The Uroczysko Baran killing fields (Polish: miejsce zbrodni Uroczysko Baran), often referred to in Poland as the "Little Katyn" or the "Second Katyn", was the location for secret executions of soldiers and officers of the Polish Underground State carried out by Communist forces on behalf of the NKVD, SMERSH, PUBP, and (the Soviet-formed) Second Army of Ludowe Wojsko Polskie in the later stages of World War II.
The killing fields at the Uroczysko Baran – also known as the Baran Forest (baran means "ram" in Polish) - are located on the outskirts of Kąkolewnica village in eastern Poland, near Radzyń Podlaski. It is estimated that up to 1,200 or 1,800 wartime members of the Home Army (AK), Freedom and Independence (WiN), the Agrarian Battalions of BCh, as well as Polish defectors drafted to the Communist armies, and alleged enemies of the people, were murdered there, with hands tied behind their backs, over execution pits, from late autumn 1944 until February 1945, . The forensic examination of twelve exhumed bodies revealed multiple bone fractures: broken hands, limbs, hips, and cracked skulls indicating extreme beatings in detention, before execution.

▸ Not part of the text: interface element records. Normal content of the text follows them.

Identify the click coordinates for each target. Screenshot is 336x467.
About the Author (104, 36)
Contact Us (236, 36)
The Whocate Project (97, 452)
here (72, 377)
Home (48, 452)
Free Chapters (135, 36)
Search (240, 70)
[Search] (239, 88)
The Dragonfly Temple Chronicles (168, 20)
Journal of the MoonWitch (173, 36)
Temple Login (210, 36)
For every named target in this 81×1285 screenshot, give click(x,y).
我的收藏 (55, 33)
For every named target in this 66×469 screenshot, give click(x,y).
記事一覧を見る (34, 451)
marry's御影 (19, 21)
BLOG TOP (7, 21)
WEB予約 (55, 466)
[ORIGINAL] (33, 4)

The President of Poland Bronisław Komorowski came to Uroczysko Baran on June 20, 2013, for a solemn ceremony of laying flowers and wreaths at the monument. The killings are the subject of a scholarly monograph published in 2007 by Jan Kołkowicz in the Polish language.
The killing fields were known to the local people in Kąkolewnica from the beginning. In July 1944, the Soviet 1st Belorussian Front under Marshal Konstantin Rokossovsky was stationed in Kąkolewnica, removing cattle and plundering food supplies, throwing people out of their homes to make way for military lodgings, and setting up SMERSH and NKVD interrogation dungeons in the basements. Soon, General Świerczewski with his LWP soldiers joined the fray. The Polish partisans from AK, WiN and BCh, captured in the vicinity – but also transported there from afar – like the soldiers of the 27th Home Army Infantry Division, were executed across the vast area of the forest spanning well over a dozen hectares. Mass graves were planted over with small pine trees by the killers. A symbolic cross was erected on site by some people in the summer of 1945. Removed by the Communist officials, it was often replaced by the locals under the cover of night.